MIAM: Modality Imbalance-Aware Masking for Multimodal Ecological Applications¶

Conference: ICLR 2026
Code: https://github.com/zbirobin/MIAM
Area: Multimodal Learning / Data Masking / Ecological Applications
Keywords: Modality Imbalance, Dynamic Masking, Missing Modalities, Multimodal Fusion, Species Distribution Modeling

TL;DR¶

The authors formalize the masking strategy as a probability distribution on a unit hypercube and propose MIAM—a hybrid product-beta distribution featuring full support and corner prioritization. It dynamically increases the masking probability for dominant modalities based on relative performance and learning speed, providing a unified mechanism to resolve robustness to missing data, modality imbalance, and fine-grained contribution analysis in multimodal ecological data.

Background & Motivation¶

Background: Ecological modeling inherently relies on heterogeneous multimodal data—satellite imagery, environmental time series, tabular predictors (elevation/soil), bioacoustics, etc. Recently, multimodal learning has advanced through "data masking": during training, parts of the input are randomly hidden according to a probability distribution (e.g., 4M, MultiMAE, MaskSDM). This simulates missing data to enhance robustness and supports Shapley-style feature contribution analysis.

Limitations of Prior Work: Ecological data exhibits two layers of missingness: modality-level (e.g., no satellite imagery for a location) and intra-modality (e.g., missing years in climate time series), requiring models to operate flexibly on arbitrary, incomplete input subsets. However, existing masking distributions have systematic flaws: (1) Shared probability \(p\sim U(0,1)\) (MaskSDM) causes the probability of observing only non-dominant modalities to decay exponentially with the number of tokens, meaning the model almost always sees dominant modality tokens; (2) Symmetric Dirichlet (4M) constrains the visible token ratio near \(1/M\), limiting input combination diversity; (3) Modality dropout and the aforementioned methods treat all modalities equally, ignoring modality competition; (4) While OPM adjusts probabilities by performance, it restricts \(p\in\{0,1\}^M\) (all-or-nothing masking), making it nearly static during fractional training and preventing fine-grained masking.
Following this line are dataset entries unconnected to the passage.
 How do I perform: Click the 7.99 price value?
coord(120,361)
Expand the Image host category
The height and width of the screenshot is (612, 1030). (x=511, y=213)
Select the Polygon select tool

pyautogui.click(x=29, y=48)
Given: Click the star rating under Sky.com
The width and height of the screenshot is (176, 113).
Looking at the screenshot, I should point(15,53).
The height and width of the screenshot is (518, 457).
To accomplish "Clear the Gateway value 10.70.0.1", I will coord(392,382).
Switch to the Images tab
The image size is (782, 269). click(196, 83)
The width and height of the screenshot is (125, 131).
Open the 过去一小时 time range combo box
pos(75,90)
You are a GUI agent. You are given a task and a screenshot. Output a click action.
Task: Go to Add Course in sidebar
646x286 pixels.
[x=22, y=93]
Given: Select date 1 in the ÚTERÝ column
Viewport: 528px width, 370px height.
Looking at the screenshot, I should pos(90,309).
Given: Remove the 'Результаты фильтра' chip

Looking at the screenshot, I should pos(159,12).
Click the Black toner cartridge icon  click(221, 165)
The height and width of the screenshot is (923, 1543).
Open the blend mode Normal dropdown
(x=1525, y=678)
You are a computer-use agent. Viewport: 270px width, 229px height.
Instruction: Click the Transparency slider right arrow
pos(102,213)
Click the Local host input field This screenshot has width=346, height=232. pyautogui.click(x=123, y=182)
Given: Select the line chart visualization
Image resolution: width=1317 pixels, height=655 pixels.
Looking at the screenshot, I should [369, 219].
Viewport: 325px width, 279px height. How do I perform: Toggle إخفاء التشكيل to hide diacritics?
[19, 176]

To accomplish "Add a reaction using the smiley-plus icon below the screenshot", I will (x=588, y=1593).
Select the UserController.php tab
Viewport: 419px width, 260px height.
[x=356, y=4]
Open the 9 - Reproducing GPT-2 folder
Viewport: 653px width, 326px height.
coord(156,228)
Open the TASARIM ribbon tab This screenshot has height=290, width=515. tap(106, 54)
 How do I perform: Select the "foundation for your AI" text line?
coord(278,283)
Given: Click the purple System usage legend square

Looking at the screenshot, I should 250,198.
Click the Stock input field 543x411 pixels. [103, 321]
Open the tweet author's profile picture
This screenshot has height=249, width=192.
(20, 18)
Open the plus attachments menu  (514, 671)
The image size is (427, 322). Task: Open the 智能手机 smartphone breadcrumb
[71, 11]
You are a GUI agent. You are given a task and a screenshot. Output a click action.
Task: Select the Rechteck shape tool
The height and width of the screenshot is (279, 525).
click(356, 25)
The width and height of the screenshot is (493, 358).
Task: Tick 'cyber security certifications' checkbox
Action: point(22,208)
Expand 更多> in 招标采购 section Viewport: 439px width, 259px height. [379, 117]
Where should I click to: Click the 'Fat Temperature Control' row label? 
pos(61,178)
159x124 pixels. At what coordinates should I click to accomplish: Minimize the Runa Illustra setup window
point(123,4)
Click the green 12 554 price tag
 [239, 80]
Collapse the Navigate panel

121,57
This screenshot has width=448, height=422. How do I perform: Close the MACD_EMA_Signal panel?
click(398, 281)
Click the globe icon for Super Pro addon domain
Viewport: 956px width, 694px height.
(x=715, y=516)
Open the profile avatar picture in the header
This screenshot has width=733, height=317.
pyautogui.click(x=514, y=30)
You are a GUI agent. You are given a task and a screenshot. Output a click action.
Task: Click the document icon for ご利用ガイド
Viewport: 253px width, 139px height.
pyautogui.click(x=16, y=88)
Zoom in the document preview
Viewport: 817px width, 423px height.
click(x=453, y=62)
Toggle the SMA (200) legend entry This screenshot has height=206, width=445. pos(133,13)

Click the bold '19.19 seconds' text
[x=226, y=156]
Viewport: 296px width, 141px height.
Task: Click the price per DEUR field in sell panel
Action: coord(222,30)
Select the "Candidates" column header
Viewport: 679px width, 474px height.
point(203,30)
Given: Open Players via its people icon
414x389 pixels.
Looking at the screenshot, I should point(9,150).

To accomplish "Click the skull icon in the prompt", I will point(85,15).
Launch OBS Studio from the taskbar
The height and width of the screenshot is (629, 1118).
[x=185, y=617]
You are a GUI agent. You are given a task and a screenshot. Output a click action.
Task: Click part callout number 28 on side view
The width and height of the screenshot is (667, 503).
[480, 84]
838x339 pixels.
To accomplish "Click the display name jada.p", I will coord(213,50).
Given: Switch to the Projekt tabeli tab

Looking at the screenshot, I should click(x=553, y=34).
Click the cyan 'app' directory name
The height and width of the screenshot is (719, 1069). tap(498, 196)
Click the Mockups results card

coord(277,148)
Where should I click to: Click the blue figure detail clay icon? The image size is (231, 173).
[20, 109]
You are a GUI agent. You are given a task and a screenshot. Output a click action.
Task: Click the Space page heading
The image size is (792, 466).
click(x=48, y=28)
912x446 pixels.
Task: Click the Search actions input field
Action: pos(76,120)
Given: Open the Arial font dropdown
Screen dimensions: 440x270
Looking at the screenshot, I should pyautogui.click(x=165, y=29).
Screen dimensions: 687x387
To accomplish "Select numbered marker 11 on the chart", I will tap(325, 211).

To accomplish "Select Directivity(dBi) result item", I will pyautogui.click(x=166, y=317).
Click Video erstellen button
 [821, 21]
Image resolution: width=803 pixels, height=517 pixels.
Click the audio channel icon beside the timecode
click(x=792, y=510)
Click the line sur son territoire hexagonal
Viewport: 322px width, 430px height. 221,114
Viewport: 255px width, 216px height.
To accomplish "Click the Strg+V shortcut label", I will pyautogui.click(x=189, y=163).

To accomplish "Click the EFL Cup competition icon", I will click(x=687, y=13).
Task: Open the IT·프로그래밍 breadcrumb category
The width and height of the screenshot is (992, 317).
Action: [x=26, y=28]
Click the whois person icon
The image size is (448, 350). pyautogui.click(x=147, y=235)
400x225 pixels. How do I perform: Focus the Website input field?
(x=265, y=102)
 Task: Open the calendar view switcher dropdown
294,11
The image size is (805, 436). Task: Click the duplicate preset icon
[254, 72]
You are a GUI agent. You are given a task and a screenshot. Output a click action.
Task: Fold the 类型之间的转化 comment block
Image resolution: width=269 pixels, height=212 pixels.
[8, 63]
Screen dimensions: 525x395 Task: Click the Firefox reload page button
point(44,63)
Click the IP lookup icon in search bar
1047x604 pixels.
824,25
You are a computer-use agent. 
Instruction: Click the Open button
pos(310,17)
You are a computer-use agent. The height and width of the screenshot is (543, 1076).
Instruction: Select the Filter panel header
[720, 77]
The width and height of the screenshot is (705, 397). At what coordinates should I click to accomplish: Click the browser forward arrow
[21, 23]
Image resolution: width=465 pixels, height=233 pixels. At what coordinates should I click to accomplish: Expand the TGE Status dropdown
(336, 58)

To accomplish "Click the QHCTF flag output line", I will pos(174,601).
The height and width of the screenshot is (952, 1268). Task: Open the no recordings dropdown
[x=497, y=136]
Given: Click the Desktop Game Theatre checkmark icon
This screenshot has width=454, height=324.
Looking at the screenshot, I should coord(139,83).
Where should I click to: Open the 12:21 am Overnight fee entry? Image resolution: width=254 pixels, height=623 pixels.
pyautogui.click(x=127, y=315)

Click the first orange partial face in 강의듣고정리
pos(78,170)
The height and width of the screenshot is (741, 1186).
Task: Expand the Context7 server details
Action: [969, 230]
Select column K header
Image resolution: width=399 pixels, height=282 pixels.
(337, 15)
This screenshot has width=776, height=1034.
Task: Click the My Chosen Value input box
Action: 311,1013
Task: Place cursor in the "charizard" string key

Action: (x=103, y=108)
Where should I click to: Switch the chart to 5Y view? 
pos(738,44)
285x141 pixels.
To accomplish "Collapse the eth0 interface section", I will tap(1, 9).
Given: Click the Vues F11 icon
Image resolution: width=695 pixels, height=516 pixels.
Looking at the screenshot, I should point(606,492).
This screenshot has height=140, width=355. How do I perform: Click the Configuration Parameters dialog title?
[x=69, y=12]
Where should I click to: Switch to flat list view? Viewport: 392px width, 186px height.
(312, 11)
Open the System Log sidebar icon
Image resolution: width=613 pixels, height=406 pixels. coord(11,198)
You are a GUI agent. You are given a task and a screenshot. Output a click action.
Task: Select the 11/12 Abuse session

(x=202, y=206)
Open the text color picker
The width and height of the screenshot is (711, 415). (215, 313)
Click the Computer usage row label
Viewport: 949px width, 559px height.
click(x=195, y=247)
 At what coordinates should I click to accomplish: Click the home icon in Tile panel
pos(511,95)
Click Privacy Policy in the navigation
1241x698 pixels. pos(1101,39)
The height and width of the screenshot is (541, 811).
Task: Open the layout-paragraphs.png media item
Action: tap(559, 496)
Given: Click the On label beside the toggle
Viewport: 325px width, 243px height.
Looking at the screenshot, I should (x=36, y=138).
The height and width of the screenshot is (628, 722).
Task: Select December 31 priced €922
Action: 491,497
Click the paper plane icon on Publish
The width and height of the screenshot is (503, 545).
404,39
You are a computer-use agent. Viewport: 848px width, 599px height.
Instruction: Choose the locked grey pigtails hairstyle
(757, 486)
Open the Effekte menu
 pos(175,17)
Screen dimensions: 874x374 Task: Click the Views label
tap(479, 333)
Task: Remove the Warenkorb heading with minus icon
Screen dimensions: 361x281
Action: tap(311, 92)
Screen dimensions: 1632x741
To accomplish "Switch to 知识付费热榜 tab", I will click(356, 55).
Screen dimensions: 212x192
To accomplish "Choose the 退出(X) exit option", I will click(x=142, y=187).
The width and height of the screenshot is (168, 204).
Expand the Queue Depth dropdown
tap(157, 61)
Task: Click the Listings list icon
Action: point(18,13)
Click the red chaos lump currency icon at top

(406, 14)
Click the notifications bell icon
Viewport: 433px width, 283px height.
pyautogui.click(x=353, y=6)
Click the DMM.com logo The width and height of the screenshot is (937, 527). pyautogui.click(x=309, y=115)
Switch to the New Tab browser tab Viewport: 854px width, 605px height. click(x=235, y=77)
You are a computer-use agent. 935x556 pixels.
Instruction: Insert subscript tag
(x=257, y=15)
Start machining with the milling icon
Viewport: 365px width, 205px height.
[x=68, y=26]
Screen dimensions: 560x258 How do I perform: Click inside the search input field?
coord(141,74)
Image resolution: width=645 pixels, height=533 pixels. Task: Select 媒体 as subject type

Key Challenge: Modality imbalance (modality competition)—dominant modalities monopolize most prediction signals and gradient flows, suppressing the optimization of other complementary modalities. This leads to multimodal models performing worse than unimodal oracles when evaluated only on weak modalities (Figure 1). Existing masking strategies fail to address this due to fixed, uniform, or insufficiently exploratory distributions.

Goal: Design a masking strategy that simultaneously satisfies "handling arbitrary missing inputs + mitigating modality imbalance + supporting cross-modality and intra-modality contribution analysis" without requiring extra components like teacher networks or gradient re-weighting.

Key Insight: Formalize the masking strategy as a probability distribution over the hypercube \([0,1]^M\), distill three effective masking principles (full support, corner-prioritization, and imbalance-awareness), and construct a corner-anchored hybrid product-beta distribution that adaptively adjusts according to modality learning dynamics during training.

Method¶

Overall Architecture¶

Each sample contains \(M\) modalities, where modality \(m\) has \(T_m\) tokens. All tokens within the same modality share a masking probability \(p_m\). The resulting masking probability vector \(p=(p_1,\dots,p_M)\) resides on an \(M\)-dimensional unit hypercube, and the masking strategy is defined as a distribution (which evolves during training) over this cube. MIAM employs a hybrid product-beta distribution to concentrate probability mass near the hypercube corners to ensure full support and corner prioritization. It then uses two coefficients for each modality—"relative performance \(\rho_{s_m}\)" and "learning speed \(\rho_{d_m}\)"—to dynamically adjust the sharpness parameters of the beta distribution, ensuring that strong and stable modalities are masked more frequently. Tokens are masked according to \(p_m\) and fed into a transformer for fusion and prediction.

flowchart LR
    A[Multimodal Input<br/>M modalities, Tm tokens each] --> B[Sample mask vector p~MixProdBeta]
    B --> C[Mask tokens per modality by pm]
    C --> D[Transformer Fusion]
    D --> E[Prediction]
    E --> F[Validate per-modality performance sm and its derivative dm]
    F --> G[Calculate ρsm, ρdm]
    G -->|Adjust sharpness κ·(ρsm/ρdm)^λ| B

Key Designs¶

1. Three Effective Masking Principles: The authors argue that a superior masking distribution should satisfy: Full support (assigning non-zero probability to any \(p\) to ensure all mask combinations are possible); Corner prioritization (sampling more frequently near the corners of the hypercube, as ecological missingness often occurs at the modality level rather than token level—making "almost entirely present/absent" scenarios critical; specifically weighting the \((0,\dots,0)\) and \((1,\dots,1)\) corners corresponding to all modalities available versus minimal tokens remaining); and Imbalance awareness (assigning higher masking probabilities to dominant modalities identified by performance or learning speed). These three principles define MIAM's design objectives.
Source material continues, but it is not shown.